12:15 歓ぶ人たちと共に歓び,泣く人たちと共に泣きなさい。
「共に歓ぶ」こと、そして「共に泣く」こと。これこそ愛と同情の極致です。他者のことを自分のことと同じように思うなら自然とこれを実践することができます。
12:16 他の人たちのことを,自分自身に対すると同じような気持ちで考えなさい。
互いに愛し合う者は相手のことを自分のことのように感じ、その結果互いに思いが一つになります。これに勝って美しい関係はありません。
12:16 高ぶった事柄を思わず,むしろ,へりくだった事柄を求めなさい。
誇り高ぶる傾向を捨てることもまた健全な愛と信仰の表れです。野心や虚栄心を捨てることもそうです。
謙遜な者は立場の弱い人や苦しむ人たちと交わることを望みます。思いがへりくだっているゆえに自然とそのような人々に心が引き寄せられるのです。
12:16 ただ自分の目から見て思慮深い者となってはなりません。
謙遜な心でいたいなら、自分を賢いと見なす傾向を正さなければなりません。自分を賢い者と思う心がうぬぼれの原因となり、種々の不和の原因ともなります。思慮深くありたいと願うことは結構ですが、そうありながらも人の意見を謙虚に聞き入れることはもっと大事です。
12:17 だれに対しても,悪に悪を返してはなりません。
悪を行う人に仕返しをしないことはイエスも教えられたとおりです。(マタイ5:38-42) 若いころのパウロの心には「悪には悪で報いよ」というパリサイ主義が根付いていたことでしょう。それでもイエスの愛の教えを聞き、自分の考えを根底から覆し、ついに「悪には善で報いよ」という精神を持つことができるようになったのです。
12:17 すべての人の前に良いものを備えなさい。
たとえ自分に悪を行う人がいても、真のクリスチャンはその人の益を考え、それを実行するよう心がけるものです。自分に害を加える人を偽善のない心で愛するのは至難の行為といえます。呪いたくなる気持ちがわき起こっても全然おかしくはないのです。このような場合どうすれば真の愛を表し、「良いものを備える」ことができるでしょうか。重要な指針が二つあります。

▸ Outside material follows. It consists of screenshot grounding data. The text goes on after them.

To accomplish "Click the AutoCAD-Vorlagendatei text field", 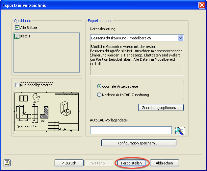I will click(131, 131).
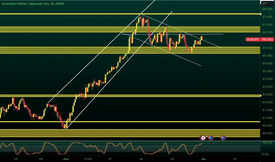This screenshot has height=162, width=275.
Task: Open the JPY currency selector
Action: (267, 4)
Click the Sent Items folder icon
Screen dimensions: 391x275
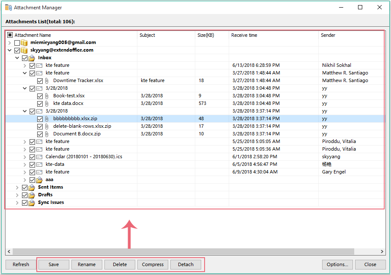point(32,187)
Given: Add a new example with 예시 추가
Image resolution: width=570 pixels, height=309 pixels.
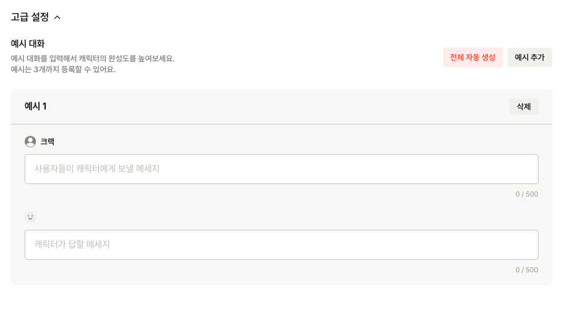Looking at the screenshot, I should click(x=529, y=57).
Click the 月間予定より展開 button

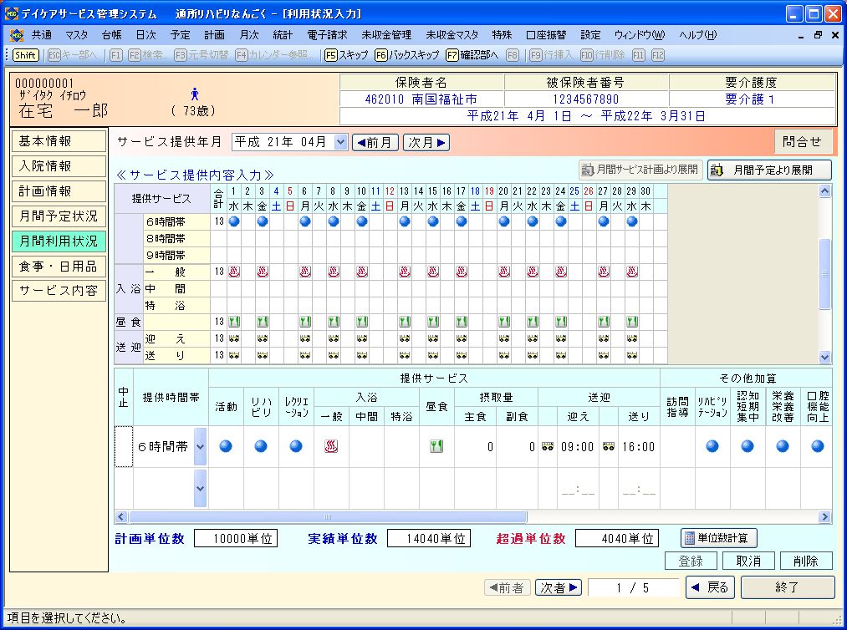[769, 170]
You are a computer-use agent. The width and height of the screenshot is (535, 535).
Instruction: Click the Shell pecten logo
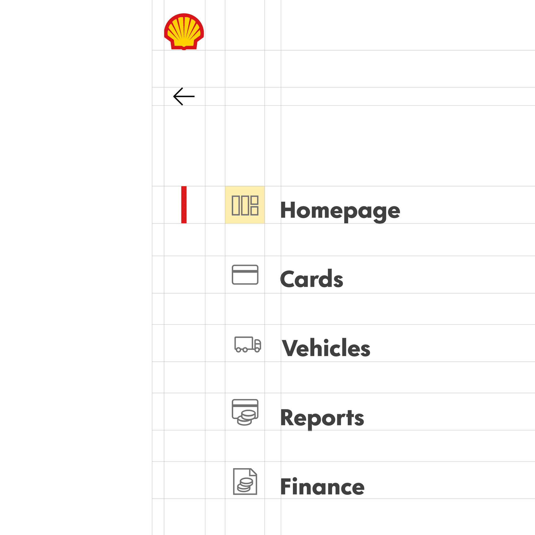[x=184, y=31]
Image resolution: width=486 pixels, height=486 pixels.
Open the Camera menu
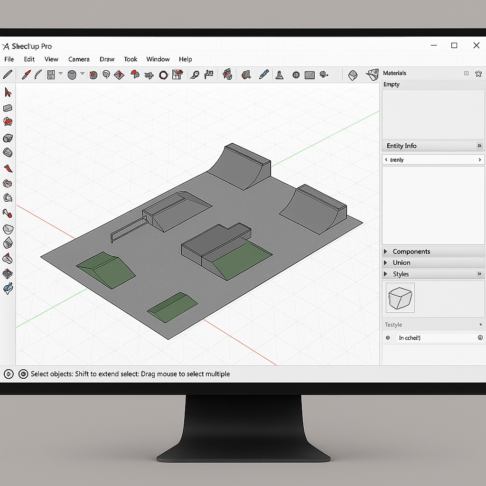pos(79,59)
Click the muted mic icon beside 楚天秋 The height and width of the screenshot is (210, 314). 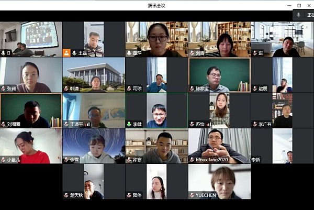(66, 195)
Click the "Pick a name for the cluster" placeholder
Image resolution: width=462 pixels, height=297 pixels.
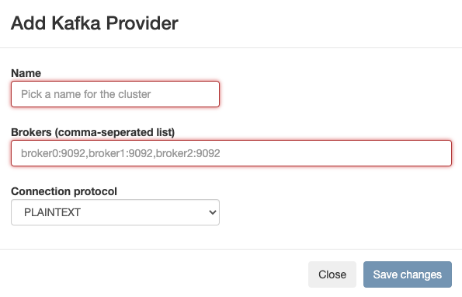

一つは謙遜さをもって相手を愛することです。謙遜な心を抜きにして示される愛は宗教的高慢に変質する危険があります。真の愛は謙遜さ、それも神に対する徹底的な謙遜さから出なければなりません。要は自分が相手とまったく同じ罪人であり、神の前では悪人以外の何者でもないことを強く自覚しなければならないのです。これを自覚して初めてわたしたちは罪人を愛してくださった神の愛を自分も他者に対して表したいと思うようになります。
もう一つ重要なのは信仰を土台として相手を愛することです。クリスチャンの信仰を不屈にさせるのは、8章35-39節にあったようにどんな迫害も自分を神の愛から引き離しえないという事実です。これを確信する者は無敵であり、無敵のクリスチャンはいかなる敵をも脅威には感じません。敵を愛することはたやすく、むしろ敵を憐れむことさえできるようにさえなります。反対に呪う行為は敵から受ける害を恐れる気持ちから生まれるものです。わたしたちには何も恐れる理由がないはずであり、これがクリスチャンの信仰であるわけです。わたしたちのうちに強く根付いた信仰は、敵さえも純粋に愛する最強の愛となって表れるのです。
12:18 できるなら,あなた方に関するかぎり,すべての人に対して平和を求めなさい。
わたしたちは神の栄光を損なわない限りで他者との平和な関係を築くよう力を尽くすべきです。平和を求める者は幸いです。ただし相手方が絶対に平和を望まないときは仕方ありません。それでパウロは「あなた方に関するかぎり」と述べています。